Texte retenu
::::::

M. Vincent Peillon, ministre de l’éducation nationale. Oui, monsieur le député, j’aurais souhaité le consensus. Cela étant, permettez-moi de rappeler quelle est votre crédibilité en matière d’éducation : ces dernières années, vous avez accepté la destruction de 80 000 postes (Exclamations sur les bancs du groupe UMP) et ma première décision, y compris pour votre département, la Seine-et-Marne, a été de recréer des postes car les remplacements n’étaient plus assurés ! (Huées sur les bancs du groupe SRC.)

M. le président. Un peu de calme, je vous prie.

M. Vincent Peillon, ministre. Vous avez enlevé aux enfants de France deux heures de cours à l’école élémentaire. Vous avez supprimé la formation des enseignants. (Protestations sur les bancs du groupe UMP.) Quelle est aujourd’hui votre crédibilité pour nous donner des leçons, alors même que nous réparons ce que vous avez détruit ? La réalité, c’est que vous voulez continuer à détruire et à diviser en jouant sur les peurs et sur les mensonges.

Dans votre propre ville de Meaux, monsieur Copé, ce n’est pas de 50 euros que vous avez privé chaque enfant, mais de 150 euros cette année ! Et c’est justement à ce montant que M. Pélissard, président de l’Association des maires de France, qui est dans votre formation politique, estime le coût de la réforme.

Nous devons agir pour permettre le redressement éducatif de la France. Nous devons agir pour permettre la réussite scolaire de tous les élèves sur tous les territoires, précisément pour lutter contre les injustices qui se sont aggravées ces dernières années. (Exclamations sur les bancs du groupe UMP.)

M. Jean-Christophe Lagarde. Vous n’êtes tout de même pas obligés de faire n’importe quoi !

M. Vincent Peillon, ministre. La réforme que nous menons, y compris avec des élus de votre bord politique, est une grande réforme.

M. Philippe Meunier. On n’en veut pas, de ces rythmes scolaires !

::::::

Extrait du listing

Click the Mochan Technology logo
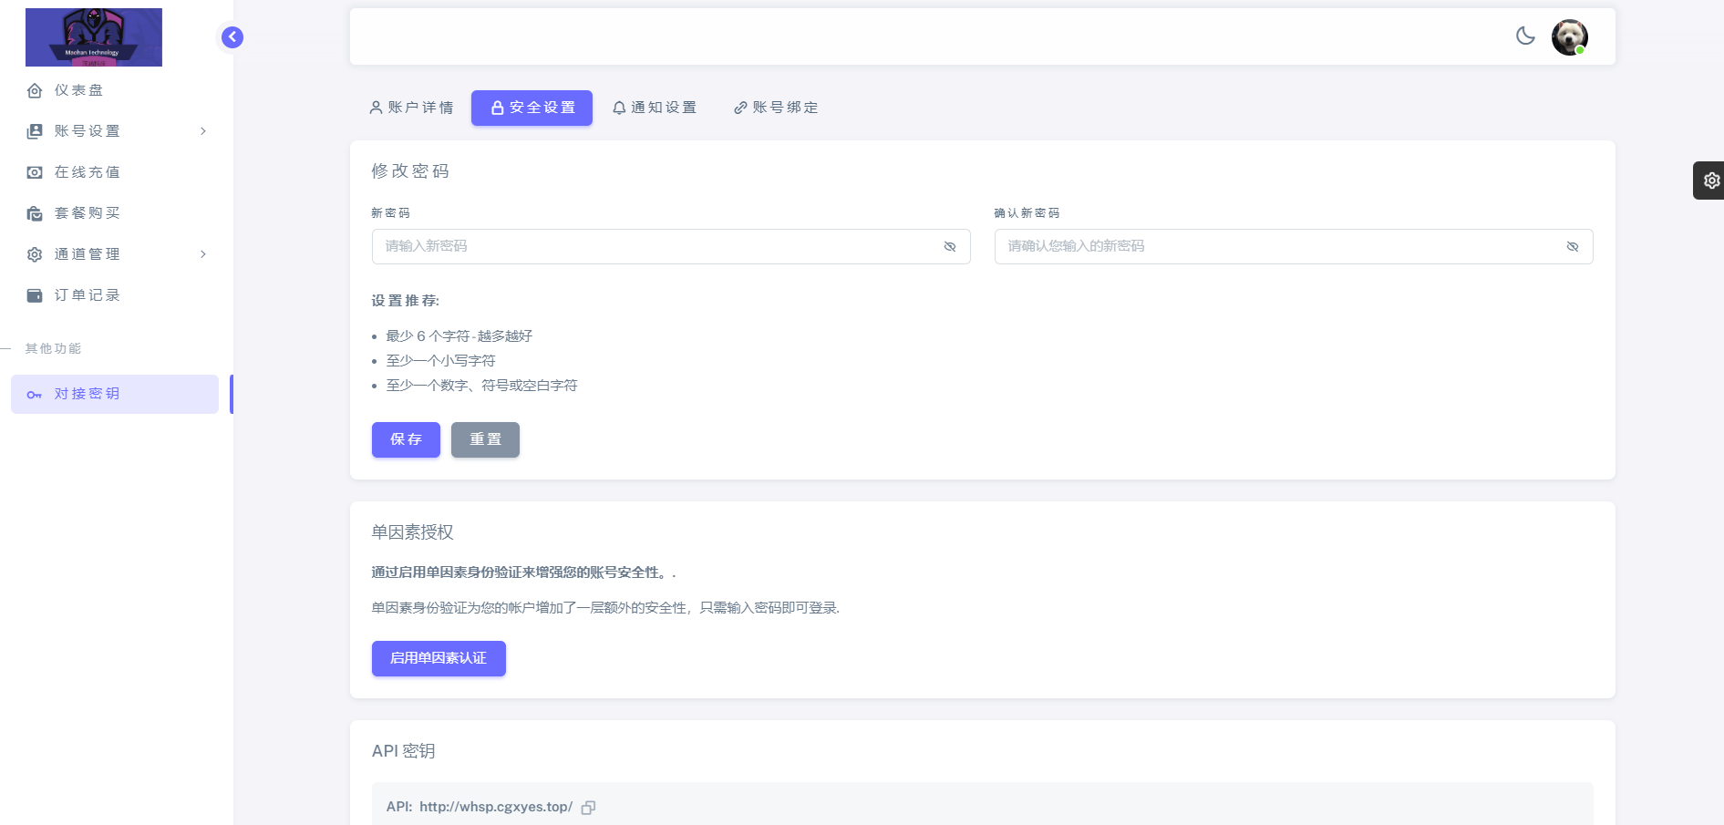This screenshot has height=825, width=1724. 94,37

::::::

Consigne
D'après le texte retenu, de quelle somme le ministre dit-il que chaque enfant de Meaux a été privé cette année ? Le listing n'est d'aucune utilité ici.

Réponse
De 150 euros.